C’est tout l’art des auteurs de cet épatant manuel (impeccable sur le plan historique, critique, biographique et iconographique) de montrer à la fois comment une « grande » œuvre du passé peut avoir sa part de grotesque et comment dans ce grotesque on peut encore trouver de la beauté. Exemple, cette Vierge à l’enfant entourée des saints innocents (« Congelez-les ! ») datant de 1618 et signé de Rubens qui, plus que la sainteté des chiards, a peint l’esprit d’enfance, véritable métaphysique de la marmaille,  comme peu l’ont fait.
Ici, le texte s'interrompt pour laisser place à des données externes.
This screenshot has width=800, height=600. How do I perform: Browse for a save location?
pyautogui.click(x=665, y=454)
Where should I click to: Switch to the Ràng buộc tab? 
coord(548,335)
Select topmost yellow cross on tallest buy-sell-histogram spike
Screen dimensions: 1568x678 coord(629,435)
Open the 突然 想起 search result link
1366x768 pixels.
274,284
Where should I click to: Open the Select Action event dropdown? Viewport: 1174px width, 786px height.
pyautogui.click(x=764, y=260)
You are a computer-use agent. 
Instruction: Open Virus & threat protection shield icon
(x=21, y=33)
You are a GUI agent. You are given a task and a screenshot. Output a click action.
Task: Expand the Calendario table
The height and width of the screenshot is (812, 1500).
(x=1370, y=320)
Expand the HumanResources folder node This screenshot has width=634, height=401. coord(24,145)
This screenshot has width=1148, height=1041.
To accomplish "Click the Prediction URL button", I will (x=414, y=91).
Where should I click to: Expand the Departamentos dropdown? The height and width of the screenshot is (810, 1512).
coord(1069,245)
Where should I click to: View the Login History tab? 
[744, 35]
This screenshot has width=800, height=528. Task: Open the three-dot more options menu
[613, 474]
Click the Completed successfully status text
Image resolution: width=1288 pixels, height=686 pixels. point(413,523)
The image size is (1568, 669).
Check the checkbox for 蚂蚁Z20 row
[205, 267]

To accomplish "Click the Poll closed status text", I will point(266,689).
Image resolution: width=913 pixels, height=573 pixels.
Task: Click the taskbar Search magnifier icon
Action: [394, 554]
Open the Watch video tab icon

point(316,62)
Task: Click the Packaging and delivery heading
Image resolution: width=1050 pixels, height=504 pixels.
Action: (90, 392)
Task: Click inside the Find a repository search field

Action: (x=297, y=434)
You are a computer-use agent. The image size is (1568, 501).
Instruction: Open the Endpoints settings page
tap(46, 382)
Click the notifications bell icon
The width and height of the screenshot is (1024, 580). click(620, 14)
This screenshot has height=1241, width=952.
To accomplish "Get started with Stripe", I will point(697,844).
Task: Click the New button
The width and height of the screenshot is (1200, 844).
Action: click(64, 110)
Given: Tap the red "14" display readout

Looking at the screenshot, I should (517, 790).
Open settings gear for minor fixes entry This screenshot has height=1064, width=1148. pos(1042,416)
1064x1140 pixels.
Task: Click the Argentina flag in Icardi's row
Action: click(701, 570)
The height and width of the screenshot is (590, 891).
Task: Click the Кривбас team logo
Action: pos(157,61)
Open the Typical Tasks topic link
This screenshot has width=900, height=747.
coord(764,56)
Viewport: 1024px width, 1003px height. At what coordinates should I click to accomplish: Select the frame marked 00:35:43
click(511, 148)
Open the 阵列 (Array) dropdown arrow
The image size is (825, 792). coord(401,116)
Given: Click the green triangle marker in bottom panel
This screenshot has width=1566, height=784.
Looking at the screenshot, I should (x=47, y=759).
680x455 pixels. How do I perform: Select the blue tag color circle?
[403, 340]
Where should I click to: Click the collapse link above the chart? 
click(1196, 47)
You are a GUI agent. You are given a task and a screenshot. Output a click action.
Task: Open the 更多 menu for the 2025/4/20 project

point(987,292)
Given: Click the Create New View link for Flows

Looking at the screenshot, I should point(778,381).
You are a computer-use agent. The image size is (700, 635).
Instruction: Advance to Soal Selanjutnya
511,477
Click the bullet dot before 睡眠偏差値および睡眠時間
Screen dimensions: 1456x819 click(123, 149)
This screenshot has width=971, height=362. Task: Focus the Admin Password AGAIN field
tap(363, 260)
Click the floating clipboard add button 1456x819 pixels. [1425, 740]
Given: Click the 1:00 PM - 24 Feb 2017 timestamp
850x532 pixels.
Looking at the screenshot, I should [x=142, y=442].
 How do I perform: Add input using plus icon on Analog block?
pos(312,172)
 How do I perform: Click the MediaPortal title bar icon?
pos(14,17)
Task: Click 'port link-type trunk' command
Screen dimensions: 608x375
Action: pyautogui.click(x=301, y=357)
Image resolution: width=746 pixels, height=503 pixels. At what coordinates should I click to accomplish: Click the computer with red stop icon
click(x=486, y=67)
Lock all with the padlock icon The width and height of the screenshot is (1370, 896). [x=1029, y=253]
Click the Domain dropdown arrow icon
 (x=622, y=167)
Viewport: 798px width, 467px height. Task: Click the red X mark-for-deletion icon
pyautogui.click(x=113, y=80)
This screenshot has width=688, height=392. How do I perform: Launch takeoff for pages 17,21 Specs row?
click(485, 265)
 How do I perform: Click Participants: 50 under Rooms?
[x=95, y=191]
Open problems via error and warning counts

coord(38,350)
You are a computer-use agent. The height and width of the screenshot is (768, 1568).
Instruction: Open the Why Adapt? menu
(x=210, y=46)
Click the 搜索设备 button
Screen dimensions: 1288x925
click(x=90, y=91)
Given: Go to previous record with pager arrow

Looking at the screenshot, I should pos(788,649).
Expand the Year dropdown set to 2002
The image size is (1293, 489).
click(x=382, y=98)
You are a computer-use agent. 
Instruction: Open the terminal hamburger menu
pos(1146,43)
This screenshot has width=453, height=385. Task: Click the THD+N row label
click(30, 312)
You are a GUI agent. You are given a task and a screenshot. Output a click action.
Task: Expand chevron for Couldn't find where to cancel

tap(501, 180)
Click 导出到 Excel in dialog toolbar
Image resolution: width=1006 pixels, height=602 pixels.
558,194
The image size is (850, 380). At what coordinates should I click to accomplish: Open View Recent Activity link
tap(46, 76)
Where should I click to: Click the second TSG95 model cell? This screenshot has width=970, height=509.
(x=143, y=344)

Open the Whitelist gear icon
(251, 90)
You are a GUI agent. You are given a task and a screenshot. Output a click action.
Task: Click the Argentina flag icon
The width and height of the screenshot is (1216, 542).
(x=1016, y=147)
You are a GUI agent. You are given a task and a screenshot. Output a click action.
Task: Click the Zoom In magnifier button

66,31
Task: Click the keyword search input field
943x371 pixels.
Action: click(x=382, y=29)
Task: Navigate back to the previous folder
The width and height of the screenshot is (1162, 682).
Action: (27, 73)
Excellente idée en ce sens d’insérer entre deux toiles improbables quelques authentiques chefs-d’œuvre, tel le Saint Jean Baptiste de Léonard de Vinci (vers 1513-1516) qui surgit dans sa double page et rappelle combien le génie peut nous émouvoir à jamais.

Qu’on ne s’y méprenne donc pas : le but de Cécile Baron et de François Ferrier n’est pas de relativiser ni de rabaisser l’art, mais bien au contraire de le dépoussiérer en vue de se le réapproprier. Et par « le détail qui tue », réapprendre à regarder un tableau hors de toutes considérations universitaires. En vérité, ce n’est pas l’art mais la culture qui en prend un coup. La culture et son esprit de sérieux, son bon goût normatif, sa stérilisation permanente, autant de codes qui font du tableau un simple objet de savoir et pour le savant un prétexte de pouvoir sur les autres. Alors que discuter d’une œuvre au risque d’en sourire, c’est lui rendre sa vie propre.

Bien sûr, on ne sera pas d’accord avec tous les choix des auteurs, comme par exemple avec cette Mort de Cléopâtre (« La main au panier »), de Giampietrino (première moitié du XVIème siècle) qui nous semble bien plus érogène et mystique qu’ils ne semblent le dire, mais qu’importe ! Des goûts et des couleurs, il faut en disputer. Et l’essentiel est d’aller le faire au Louvre, manuel en poche. Si après ça, les gardiens de musée ne vous admirent pas…

Le Louvre insolent, Cécile Baron et François Ferrier, avec la participation de Frédéric Alliot, préface de Jacques-Pierre Amette, Éditions Anamosa, 2016.